Lawrence’s slightly pompous, gaucheness is particularly well drawn. His eagerness to show off his knowledge of art history, frequently dropping in references to paintings and architecture, nicely awkward, but what kept my interest in this novel was the relationship between the two main protagonists. Just what is Élodie up to? Who is she and how does she manage to live on champagne and foie gras without any visible means of support? What’s her relationship with the enjoyably sleazy Ed Selvin? What is she hoping to get out of this seemingly Trilby/Svengali relationship with Lawrence? Is she quite what she seems? Some, although not all, of these questions are answered but that’s not entirely the point. The novel is as much about the way in which Lawrence is changed by his encounter and what it means for his future life. It’s an interesting spin on the conventional older man/younger woman dynamic and I wondered how I would have felt if the genders had been reversed. An enjoyable novel, then, and one which turned out to be more thought-provoking than I’d expected. I’ll look forward to seeing what Hampson does next.

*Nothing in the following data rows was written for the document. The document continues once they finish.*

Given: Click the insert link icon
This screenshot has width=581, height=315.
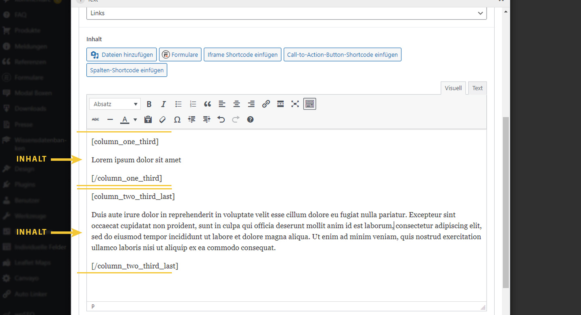Looking at the screenshot, I should point(266,104).
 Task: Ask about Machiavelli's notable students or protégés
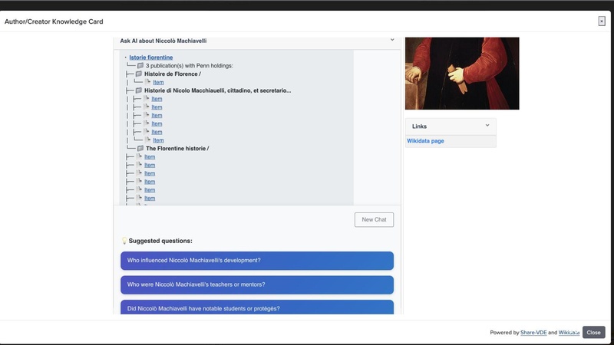coord(256,307)
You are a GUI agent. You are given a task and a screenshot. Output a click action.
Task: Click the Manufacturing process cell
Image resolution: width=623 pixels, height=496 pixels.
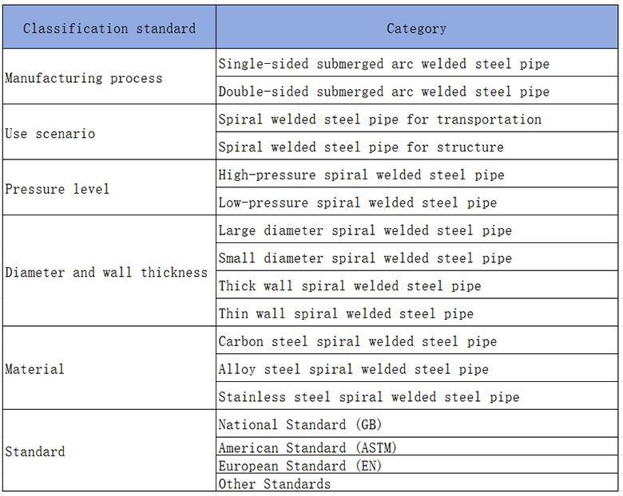click(109, 77)
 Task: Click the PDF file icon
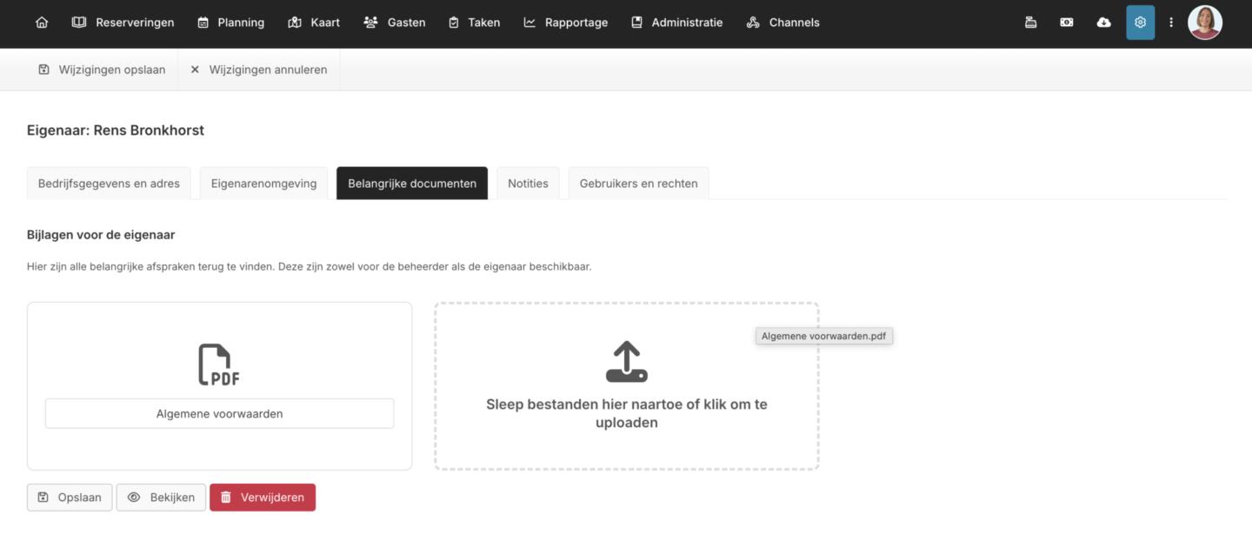coord(219,364)
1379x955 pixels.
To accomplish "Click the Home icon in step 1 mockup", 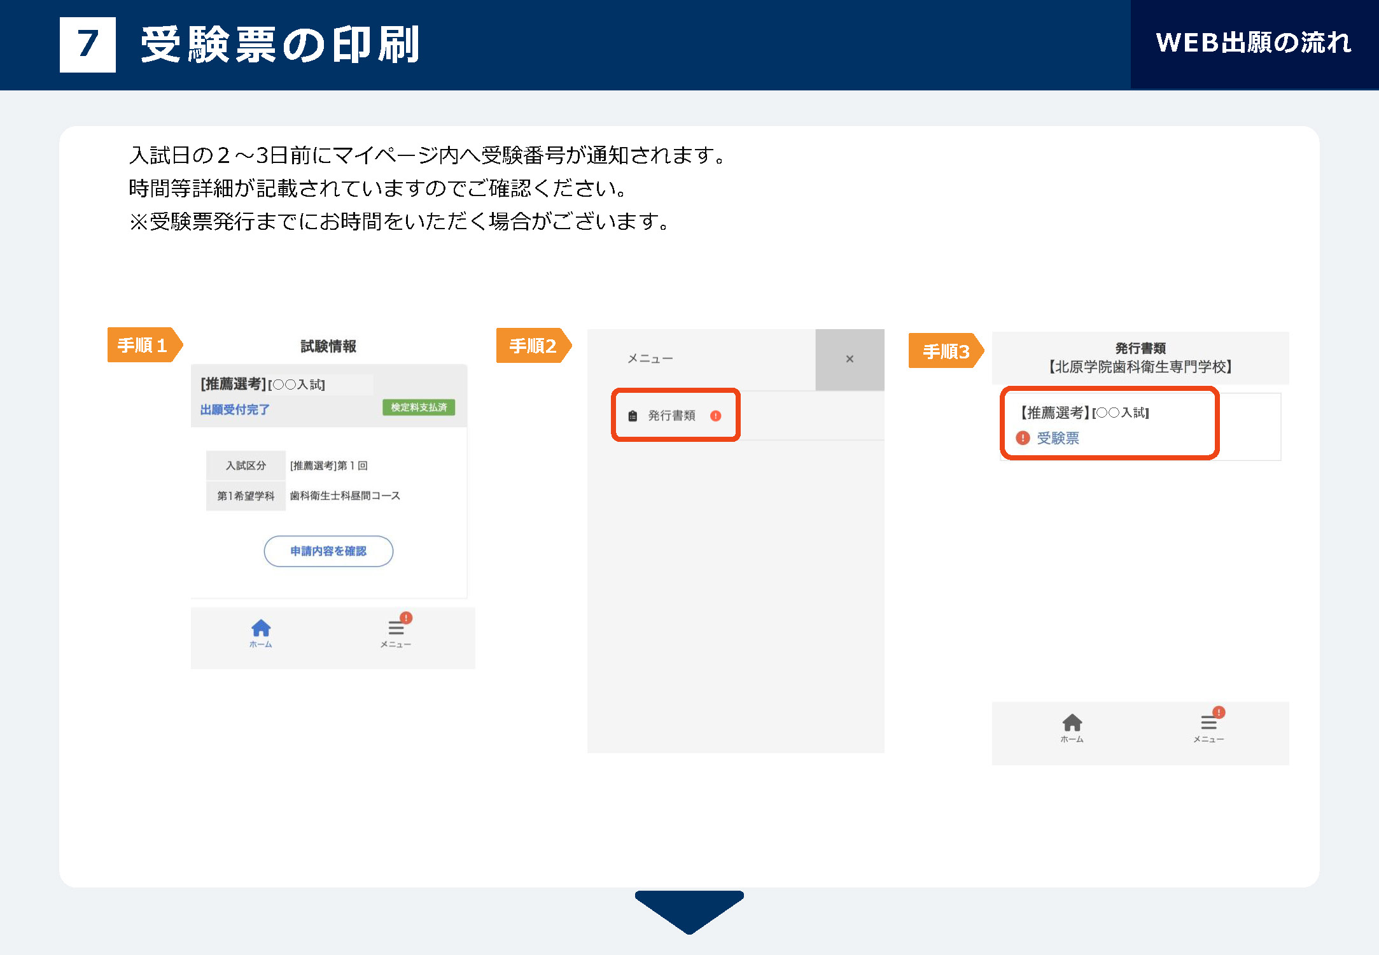I will point(261,629).
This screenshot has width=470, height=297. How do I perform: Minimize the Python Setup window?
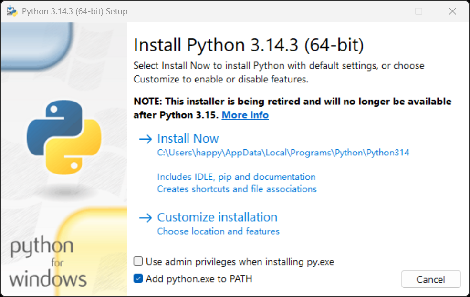(x=386, y=10)
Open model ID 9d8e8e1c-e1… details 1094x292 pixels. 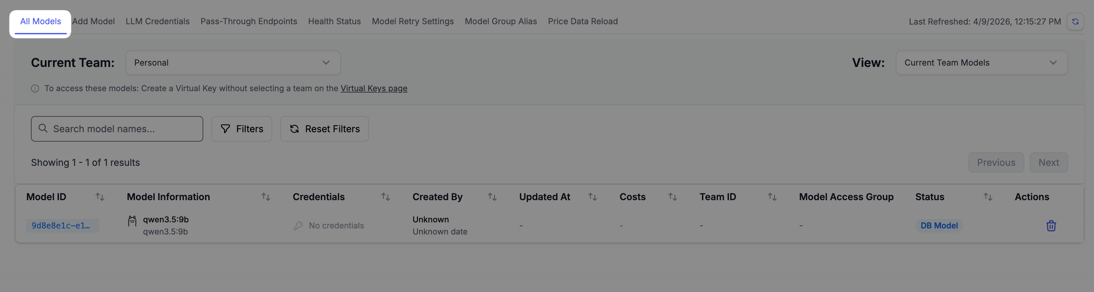[61, 225]
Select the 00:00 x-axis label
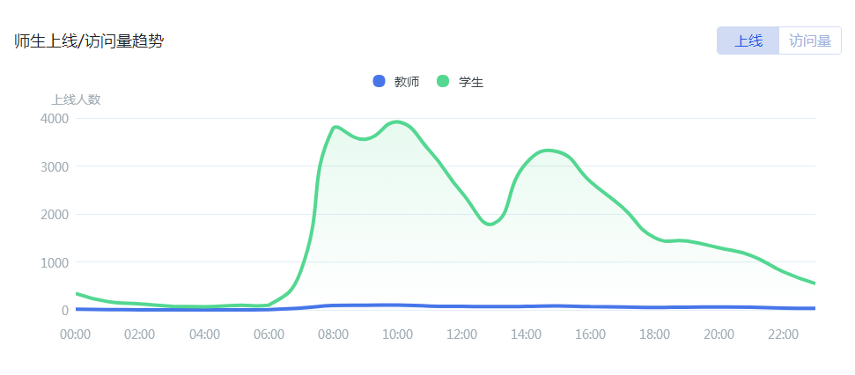 (x=76, y=335)
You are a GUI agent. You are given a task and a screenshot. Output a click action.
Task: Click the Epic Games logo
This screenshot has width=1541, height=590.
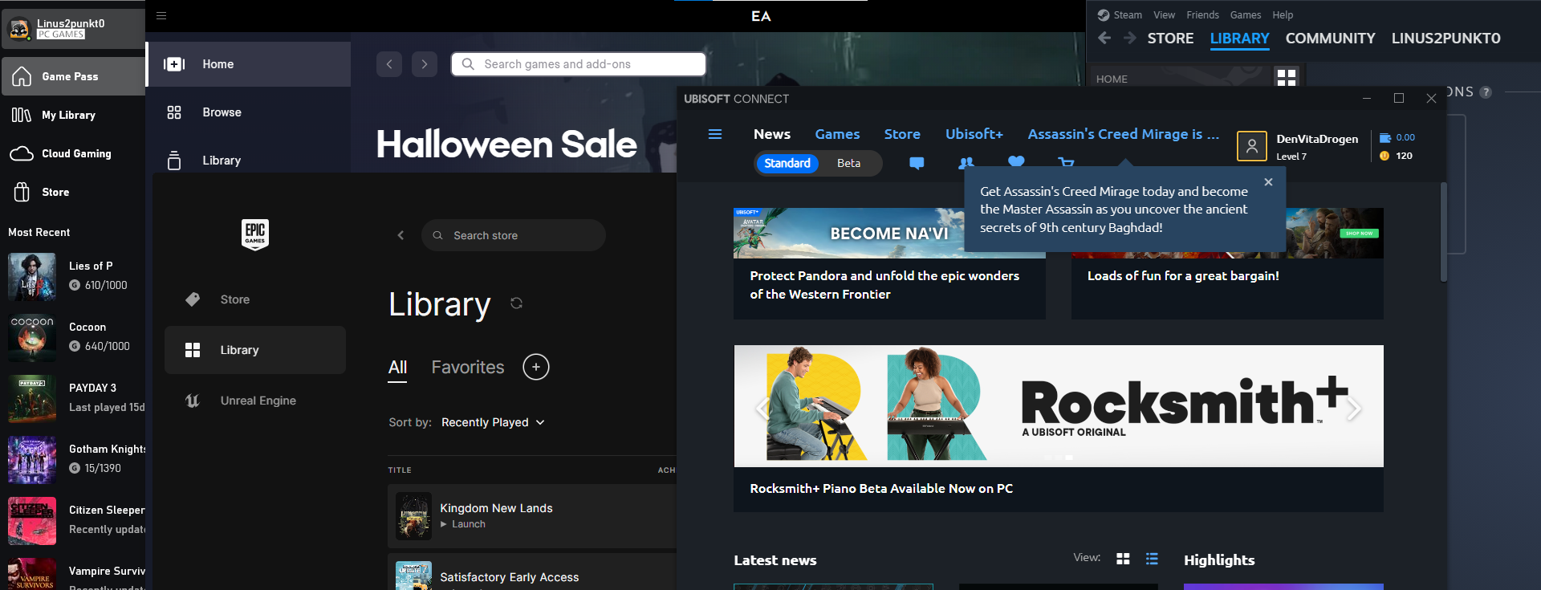click(x=254, y=234)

Floundering: Leading the way to more Australian writing

Cover imageRomy Ash’s Floundering comes shortlisted for what must be just about every Australian literary prize there is, including the Miles Franklin Award which most of us literary poms have heard of. Aside from Tim Winton and Peter Carey, I don’t read much Australian fiction mainly, I suspect, because not much is published in the UK but that may change as this is the first book from the antipodean Text Publishing to be distributed here. If Floundering is a taste of what’s available their books are well worth seeking out, particularly as this one’s published straight into affordable paperback. It’s described in the press release as ‘powerful debut fiction’, a phrase which sets my sceptic antenna twitching – are they ever anything else? – but this one lives up to its description.

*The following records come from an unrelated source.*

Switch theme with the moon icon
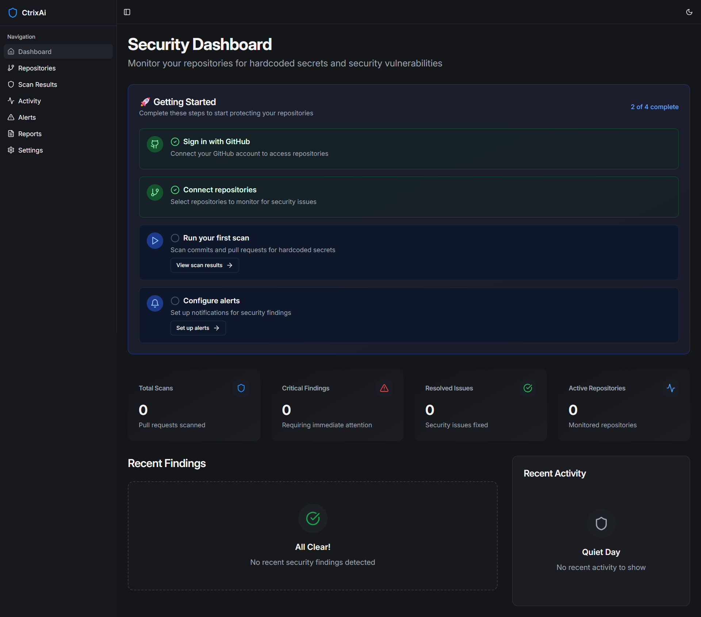This screenshot has height=617, width=701. (x=689, y=12)
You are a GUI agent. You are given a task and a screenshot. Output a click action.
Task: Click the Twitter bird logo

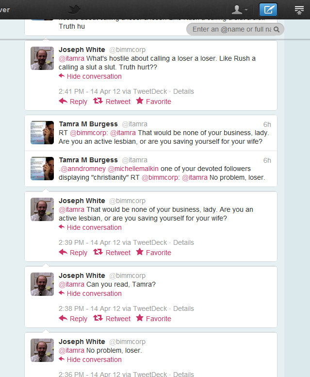click(x=74, y=10)
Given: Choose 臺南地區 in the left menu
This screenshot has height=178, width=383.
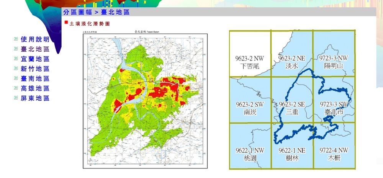Looking at the screenshot, I should point(35,78).
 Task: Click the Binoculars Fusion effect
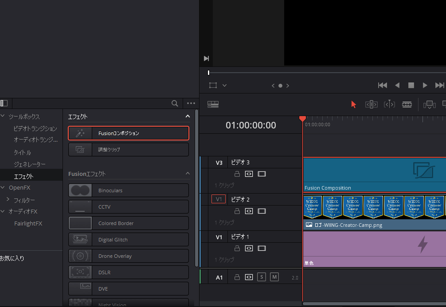129,190
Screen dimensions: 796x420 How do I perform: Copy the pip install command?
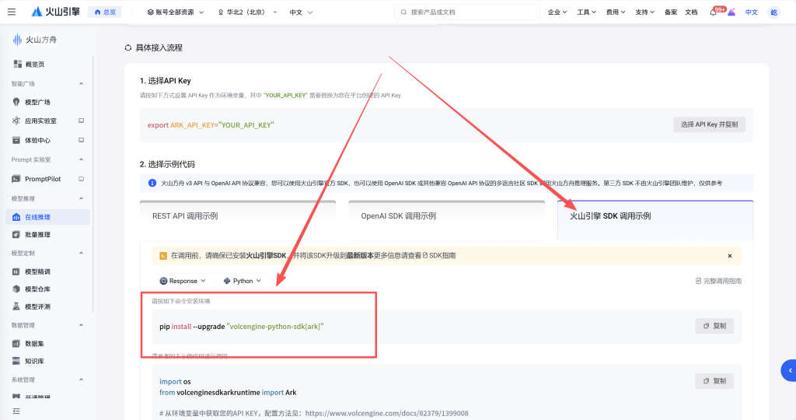coord(714,326)
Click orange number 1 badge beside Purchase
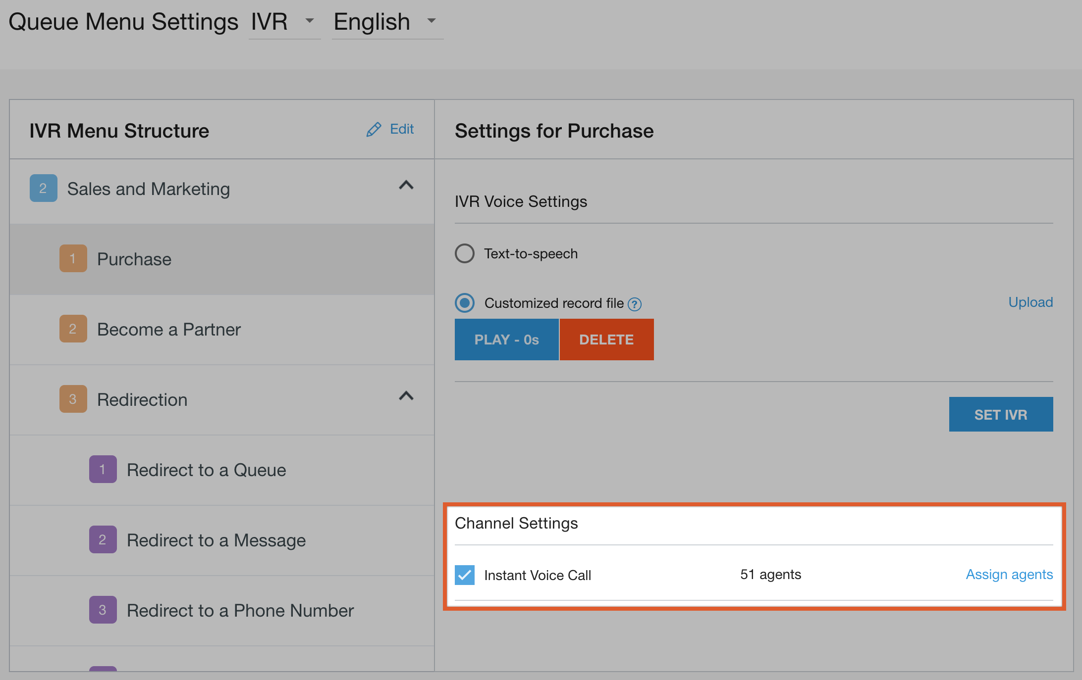 tap(73, 258)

It begins as a road trip. Loretta swings by her parents’ home to pick up her two sons, Tom and Jordy, who she’d left on their doorstep a year ago because ‘things just got complicated’. They get in her car, not quite knowing what’s in store, and she drives off with not a word to their Gran and Pa. They’re on the road for days: what’s needed along the way is shoplifted; they sleep in the car; the heat is suffocating; insects bite mercilessly but Tom, who narrates the novel, manages to remain cheerful although increasingly uneasy and at times downright scared. His initial acceptance gives way to a terrible worry – where will he pee, what will they eat, where will they sleep. He and his older brother Jordy bicker while Loretta – never to be called Mum – chivvies them, often hung over, sometimes drinking at the wheel. They finally arrive at a campsite where Loretta slowly unravels, the heat bounces off everything and their next door neighbour Nev, can’t stand to have little boys around. Things go from bad to worse.

Through Tom’s voice, Ash manages to capture the panicky fear of an eleven-year-old boy unsure of what his increasingly chaotic and unpredictable mother will do next. Her writing is clean and crisp, punctuated with images made all the more striking for that. The all-pervasive heat of the Australian west coast is palpable, and if at first the reason for Nev’s surliness seems a little predictable,  Ash handles it well enough to avoid hackneyed cliché. It really is a powerful debut and it had me gripped to the end, dreading what horrors Tom and Jordy were about to meet.